--- start of SUPPLIED TEXT ---

Burley said, “Fixed voice lines and revenue declines will vary by market,
driven by various factors including differing levels of Fixed Mobile
Substitution (FMS), VoIP substitution, operators’ strategies, cultural
behaviour, economic conditions and existing telecoms infrastructure”.
“Generally, in the short-term we expect broadband-led and mobile access
substitution to cause further declines in fixed voice channels”, advised
Burley. Substitution from VoIP and naked DSL will also continue, although
this effect will vary substantially from country to country, depending
firstly on the degree to which large market players actively market and
support VoIP services, and secondly on whether or not Naked DSL has been
mandated by national regulatory authorities.
Operators have been left to manage the decline in fixed voice, and as a
result, initiatives such as subscription-based pricing and bundling have
been widely implemented. However, despite continued development of more
sophisticated packages, these initiatives look to have reached peak
effectiveness.
The stickiness of broadband and cheapness of bundles relative to stand-alone
products is helping operators to slow the decline in fixed voice
subscriptions to a degree, particularly in those countries where Naked DSL
has not been implemented. However, ADSL’s reduced competitiveness as a
broadband technology in advanced markets means that it will be increasingly
difficult to bundle broadband with PSTN access.

--- end of SUPPLIED TEXT ---
--- start of DATA ---

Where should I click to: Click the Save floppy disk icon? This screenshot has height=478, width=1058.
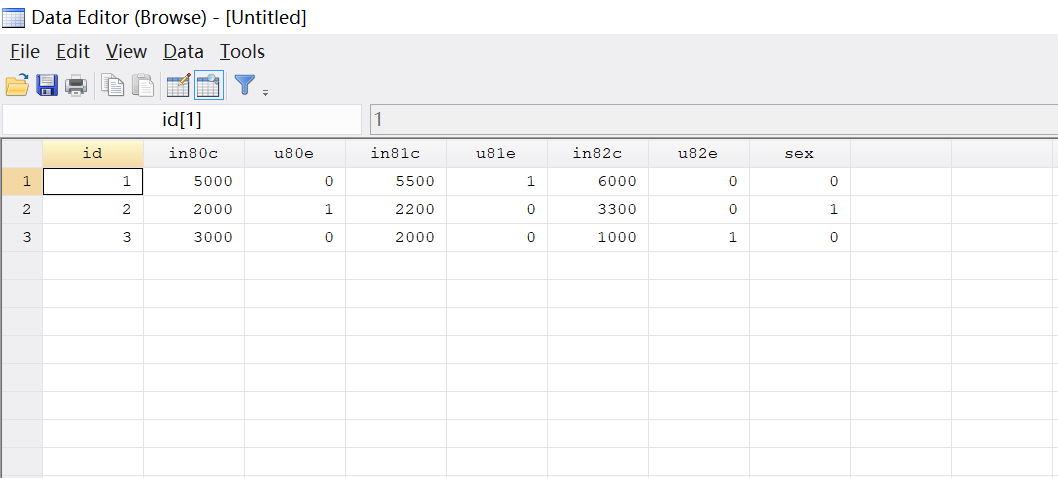(x=47, y=86)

--- end of DATA ---

* **WORK TO DO**
In the fixed voice text, what two things decide how much VoIP and naked DSL substitution differs from country to country? The listing above is separate from the fixed voice text.

* **ANSWER FOR THE TASK**
How far large market players actively market and support VoIP services, and whether national regulatory authorities have mandated Naked DSL.